On Sun, 26 Mar 2023 at 19:07, William Stein <wst...@gmail.com> wrote:
>
> Ok, that "proof" from GPT-4 is pretty absurd nonsense to put it mildly.   I 
> wonder if there will be a new surge in crank math papers this year.

Apparently the way that the chat GPT models are trained is that the
source data comes from having humans use them and then rate the
quality of the answers they get given. Then they train a model to
predict how humans would rate the answers and then they use that to
train new iterations of GPT. After some iterations of that they go
back to the humans again and so on.

What that means is that ultimately the target of the chat models is to
try to satisfy the humans who are using them in testing. They have
used any old humans though rather than say "experts" so the goal is
not to be "correct" but just to try to satisfy the human users.

One implication of this training goal is that the models are optimised
towards giving superficially plausible answers. A clever sounding but
incorrect answer has a chance to satisfy a human who does not read
carefully. A negative result like "Sorry I can't answer" is likely to
receive a poor rating from most humans even if it is the most correct
answer.

Also these models will actually try to judge what sort of human you
are.

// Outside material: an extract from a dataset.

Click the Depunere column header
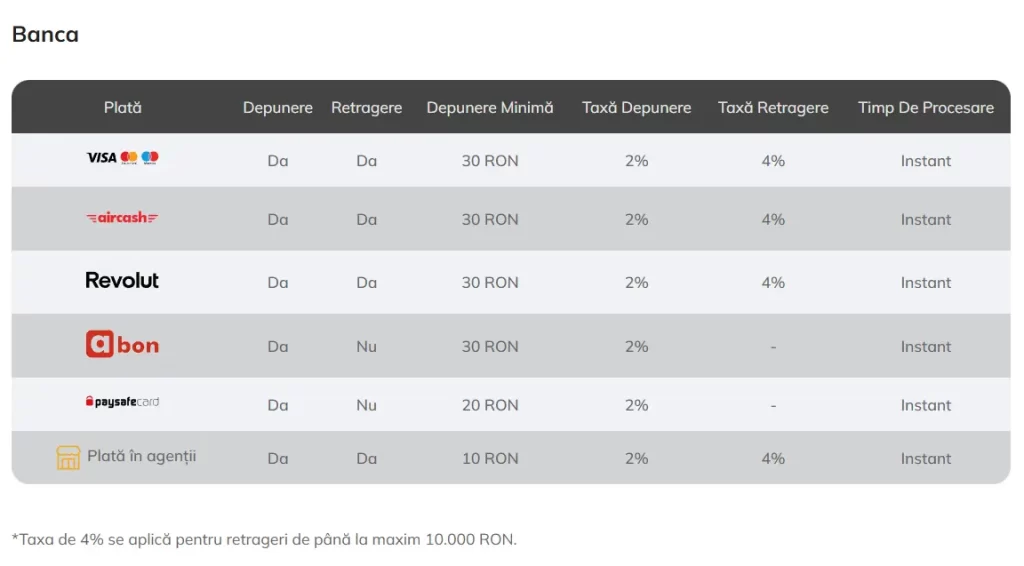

If your question suggests that you do know what you are talking
about then the bot will try to give an answer that would please
someone who knows what they are talking about. Naturally the converse
applies as well. This means that the wording of your question can
alter the answers that you receive in more ways than you might
immediately expect.

These models are called language models for good reason because they
are really just trained to be good at language. Their ability to
answer questions that seem to involve some reasoning is no different
from a human BS-monger who can google for a bit and knows how to
string some sentences together in a way that momentarily resembles the
language of someone who knows what they are talking about.

The limits of their actual reasoning are quite clear in the final part
of this proof where we go from a theorem like algebraic^algebraic ->
transcendental in one step to transcendental^transcendental ->
transcendental. Quite apart from the bogus algebra this is a failure
in pretty elementary logic.

However I think that Chat GPT on some level *knows* that the logic is
bogus. It has just scored that bogusness and decided that it is better
than the alternatives it could generate for the problem at hand (and
the user at hand!). If you castigate the bot and point out its
fallacies or even just tell it lies then it will rework its answer to
be some new BS it thinks you will be more likely to be satisfied by.